Hi,
I am trying to fetch the genomic coordinates of mass spec identified proteins. The process of identifying these proteins is as follows:
- Align RNA-Seq paired-end read files to the human reference genome (input of 43 x 2 paired-end read files → output of 43 x BAM files).
- Assemble transcripts via Stringtie with reference to Ensemble GTF (output = 43 x GTF files).
- Merge all 43 GTFs into 1 single GTF file (output = 1 x merged.gtf file).
- Extract transcript sequences of the merged.gtf using human reference genome (output = 1 x merged.fasta file)
- Translate the sequences in 3 frames (output = 1 x 3-frame-translated.fasta).
- Split the translated sequences at every stop codon (output = 1 x protein_db.fasta).
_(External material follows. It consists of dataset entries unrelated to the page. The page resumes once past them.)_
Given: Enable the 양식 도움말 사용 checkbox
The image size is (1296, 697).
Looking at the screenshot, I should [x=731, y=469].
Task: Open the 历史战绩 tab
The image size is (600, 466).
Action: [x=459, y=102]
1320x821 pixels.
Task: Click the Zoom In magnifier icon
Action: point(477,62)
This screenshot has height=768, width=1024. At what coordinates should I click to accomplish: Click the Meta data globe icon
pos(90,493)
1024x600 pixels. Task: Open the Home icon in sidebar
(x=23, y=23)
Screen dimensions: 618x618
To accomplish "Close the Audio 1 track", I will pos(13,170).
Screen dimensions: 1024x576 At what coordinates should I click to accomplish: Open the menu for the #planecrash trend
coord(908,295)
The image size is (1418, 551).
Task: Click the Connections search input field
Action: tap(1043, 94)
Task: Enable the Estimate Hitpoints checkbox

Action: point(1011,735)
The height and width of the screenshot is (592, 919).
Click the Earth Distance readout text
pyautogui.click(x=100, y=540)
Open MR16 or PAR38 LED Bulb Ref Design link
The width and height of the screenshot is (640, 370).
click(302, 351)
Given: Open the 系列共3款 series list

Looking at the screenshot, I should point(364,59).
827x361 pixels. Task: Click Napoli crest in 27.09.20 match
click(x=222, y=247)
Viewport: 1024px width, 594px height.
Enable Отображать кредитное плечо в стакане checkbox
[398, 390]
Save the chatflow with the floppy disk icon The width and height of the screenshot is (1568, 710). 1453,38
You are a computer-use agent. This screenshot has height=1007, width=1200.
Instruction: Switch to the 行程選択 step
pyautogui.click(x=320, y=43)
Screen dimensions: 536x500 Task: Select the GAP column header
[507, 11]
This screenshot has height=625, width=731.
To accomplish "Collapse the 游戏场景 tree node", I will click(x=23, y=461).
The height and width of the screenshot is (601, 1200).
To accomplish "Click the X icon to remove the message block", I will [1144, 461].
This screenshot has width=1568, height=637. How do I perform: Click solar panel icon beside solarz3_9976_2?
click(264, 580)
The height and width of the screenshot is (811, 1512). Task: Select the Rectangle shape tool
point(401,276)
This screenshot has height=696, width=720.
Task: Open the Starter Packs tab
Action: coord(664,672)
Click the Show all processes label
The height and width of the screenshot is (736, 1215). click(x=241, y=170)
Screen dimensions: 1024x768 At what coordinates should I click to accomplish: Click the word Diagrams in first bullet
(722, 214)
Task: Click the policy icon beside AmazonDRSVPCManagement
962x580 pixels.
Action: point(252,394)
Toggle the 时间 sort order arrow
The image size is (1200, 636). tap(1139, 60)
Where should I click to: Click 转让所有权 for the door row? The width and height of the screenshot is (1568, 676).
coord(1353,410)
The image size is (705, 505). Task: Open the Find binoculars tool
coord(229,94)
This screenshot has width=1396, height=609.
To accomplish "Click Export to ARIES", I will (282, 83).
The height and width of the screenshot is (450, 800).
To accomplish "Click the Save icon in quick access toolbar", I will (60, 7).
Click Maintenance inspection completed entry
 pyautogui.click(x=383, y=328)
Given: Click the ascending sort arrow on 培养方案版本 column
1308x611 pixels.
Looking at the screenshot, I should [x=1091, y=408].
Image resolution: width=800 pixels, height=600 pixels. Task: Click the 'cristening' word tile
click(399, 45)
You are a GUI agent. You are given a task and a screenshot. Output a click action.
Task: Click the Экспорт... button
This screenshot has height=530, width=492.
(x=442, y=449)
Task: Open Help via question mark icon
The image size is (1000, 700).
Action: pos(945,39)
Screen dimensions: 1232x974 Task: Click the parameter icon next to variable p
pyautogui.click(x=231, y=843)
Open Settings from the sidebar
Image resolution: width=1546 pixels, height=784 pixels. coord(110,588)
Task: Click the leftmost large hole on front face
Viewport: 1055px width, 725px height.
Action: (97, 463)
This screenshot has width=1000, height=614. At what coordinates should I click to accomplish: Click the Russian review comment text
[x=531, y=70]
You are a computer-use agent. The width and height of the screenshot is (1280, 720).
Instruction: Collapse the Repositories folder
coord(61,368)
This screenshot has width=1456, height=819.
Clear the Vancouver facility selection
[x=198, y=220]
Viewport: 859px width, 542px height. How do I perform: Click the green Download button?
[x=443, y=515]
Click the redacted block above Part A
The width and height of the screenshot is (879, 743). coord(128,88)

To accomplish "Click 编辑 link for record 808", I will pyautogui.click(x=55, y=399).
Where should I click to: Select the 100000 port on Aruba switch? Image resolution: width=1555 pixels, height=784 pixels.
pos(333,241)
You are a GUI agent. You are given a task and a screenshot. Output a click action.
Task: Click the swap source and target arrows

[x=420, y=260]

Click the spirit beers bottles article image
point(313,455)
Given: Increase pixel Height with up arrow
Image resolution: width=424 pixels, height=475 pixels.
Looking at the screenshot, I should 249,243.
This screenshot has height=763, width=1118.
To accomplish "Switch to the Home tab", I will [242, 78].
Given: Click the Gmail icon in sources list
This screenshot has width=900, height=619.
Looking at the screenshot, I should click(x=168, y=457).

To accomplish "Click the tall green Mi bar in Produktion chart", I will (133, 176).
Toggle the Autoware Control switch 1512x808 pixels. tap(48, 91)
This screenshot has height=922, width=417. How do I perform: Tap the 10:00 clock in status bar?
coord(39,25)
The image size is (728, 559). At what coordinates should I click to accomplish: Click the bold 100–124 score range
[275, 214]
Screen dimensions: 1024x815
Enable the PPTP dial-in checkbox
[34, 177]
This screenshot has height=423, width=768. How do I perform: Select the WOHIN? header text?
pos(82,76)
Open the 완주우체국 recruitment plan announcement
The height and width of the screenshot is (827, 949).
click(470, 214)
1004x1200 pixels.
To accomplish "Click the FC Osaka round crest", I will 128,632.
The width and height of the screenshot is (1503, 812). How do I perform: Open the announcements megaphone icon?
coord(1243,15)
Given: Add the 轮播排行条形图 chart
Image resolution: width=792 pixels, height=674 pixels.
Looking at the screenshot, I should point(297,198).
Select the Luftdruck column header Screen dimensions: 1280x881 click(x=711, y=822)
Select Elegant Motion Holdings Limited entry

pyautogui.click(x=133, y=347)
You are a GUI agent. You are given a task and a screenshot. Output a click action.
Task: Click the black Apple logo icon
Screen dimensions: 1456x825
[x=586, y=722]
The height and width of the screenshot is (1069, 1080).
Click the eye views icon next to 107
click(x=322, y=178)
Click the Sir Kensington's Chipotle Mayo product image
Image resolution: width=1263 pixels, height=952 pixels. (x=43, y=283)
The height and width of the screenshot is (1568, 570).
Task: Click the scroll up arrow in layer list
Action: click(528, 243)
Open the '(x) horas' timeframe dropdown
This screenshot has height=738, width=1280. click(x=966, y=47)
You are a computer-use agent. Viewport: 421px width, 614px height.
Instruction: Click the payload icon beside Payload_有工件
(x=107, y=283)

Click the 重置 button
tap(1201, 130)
I would now like to map the proteins from step 6 back to their genomic coordinates. I tried to follow this Proteogenomics tutorial starting from the “Transcript Assembly” section. Starting at the “Evaluate the assembly with annotated transcripts” section, I input merged.gtf
from the above step 3. I then follow this up with the “Translate transcripts” section which uses the merged.gtf
and Homo_sapiens.GRCh38.dna.primary_assembly.2bit
as input. Next, I tried to follow the instructions in the “Creating FASTA Databases” section but I cannot do so as I do not have a genomic_mapping.sqlite
database as input.
Can anyone advise how I might go about solving this problem? I am open to using non-galaxy tools as well although I have had much less success there.